„Wrobiony” to thriller w reżyserii Piotra Śmigasiewicza, którego akcja rozgrywa się m.in. we włoskim miasteczku Porto Ercole i we Wrocławiu, bo to właśnie ze stolicy Dolnego Śląska główny bohater, historyk sztuki grany przez Piotra Adamczyka, wyrusza do Toskanii, aby badać ostatnie miesiące życia Caravaggia.
Reżyser filmu zapowiada, że „Wrobiony” to malarski dreszczowiec w duchu obrazów Caravaggia. Główny bohater Dominik (w tej roli Piotr Adamczyk) jest historykiem sztuki i badaczem z Uniwersytetu Wrocławskiego.

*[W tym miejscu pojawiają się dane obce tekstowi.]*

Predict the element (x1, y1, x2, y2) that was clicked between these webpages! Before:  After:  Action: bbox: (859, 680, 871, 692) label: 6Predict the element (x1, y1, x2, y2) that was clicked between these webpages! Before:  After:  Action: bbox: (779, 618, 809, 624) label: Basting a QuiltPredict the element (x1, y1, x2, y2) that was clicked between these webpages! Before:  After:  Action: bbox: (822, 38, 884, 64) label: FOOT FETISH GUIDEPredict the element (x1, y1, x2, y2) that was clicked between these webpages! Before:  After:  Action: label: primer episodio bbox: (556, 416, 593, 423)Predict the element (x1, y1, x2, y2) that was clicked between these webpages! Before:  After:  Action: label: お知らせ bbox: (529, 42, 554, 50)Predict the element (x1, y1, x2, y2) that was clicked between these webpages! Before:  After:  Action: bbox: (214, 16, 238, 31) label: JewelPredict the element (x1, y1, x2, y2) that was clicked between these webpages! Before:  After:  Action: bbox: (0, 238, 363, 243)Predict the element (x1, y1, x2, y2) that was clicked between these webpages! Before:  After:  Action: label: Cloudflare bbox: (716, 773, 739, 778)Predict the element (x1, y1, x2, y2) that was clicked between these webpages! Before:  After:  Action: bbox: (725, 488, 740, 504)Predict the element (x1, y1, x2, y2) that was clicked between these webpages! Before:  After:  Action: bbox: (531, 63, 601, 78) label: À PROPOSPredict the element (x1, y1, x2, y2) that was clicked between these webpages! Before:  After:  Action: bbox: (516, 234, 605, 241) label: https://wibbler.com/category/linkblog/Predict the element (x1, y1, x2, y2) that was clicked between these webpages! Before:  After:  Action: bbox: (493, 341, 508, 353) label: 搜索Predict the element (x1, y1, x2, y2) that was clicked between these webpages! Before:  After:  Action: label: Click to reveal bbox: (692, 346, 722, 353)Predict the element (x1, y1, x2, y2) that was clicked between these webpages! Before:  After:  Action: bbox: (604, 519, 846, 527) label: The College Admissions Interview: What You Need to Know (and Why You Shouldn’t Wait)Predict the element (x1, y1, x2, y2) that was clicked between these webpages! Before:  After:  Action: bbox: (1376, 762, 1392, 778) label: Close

Główny bohater leci do niewielkiego toskańskiego miasta Porto Ercole znanego m.in. z faktu, iż tu zmarł i został pochowany Michaelangelo Merisi znany przede wszystkim jako Caravaggio. Na miejscu Dominik chce zebrać materiał naukowy o ostatnim, mocno burzliwym okresie życia malarza zakończonym jego śmiercią 18 lipca 1610 w wieku zaledwie 38 lat.
W filmie „Wrobiony” wrocławianin przyjeżdża do Porto Ercole w szczególnym momencie, bo właśnie zmarł tam ojciec Tornatore, wielki pasjonat twórczości Caravaggia, który przez całe życie prowadził intensywne poszukiwania obrazów mistrza baroku, a zwłaszcza zaginionego bezcennego dzieła „Maria Magdalena w ekstazie”. Dominik trafia na zapiski włoskiego badacza i spotyka ojca Paolo (Luca Calvani), z którym postanawia dalej szukać słynnego obrazu.
Ponieważ jednak wielka sztuka budzi wielkie emocje nie tylko u specjalistów z branży, ale również w świecie przestępczym w filmie „Wrobiony” niezwykłym płótnem zainteresowana jest także włoska mafia, a policja patrzy na ręce badaczom. Pojawia się wreszcie tajemnicza Sylvia (Alessandra Mastronardi), której intencji bohaterowie początkowo nie znają.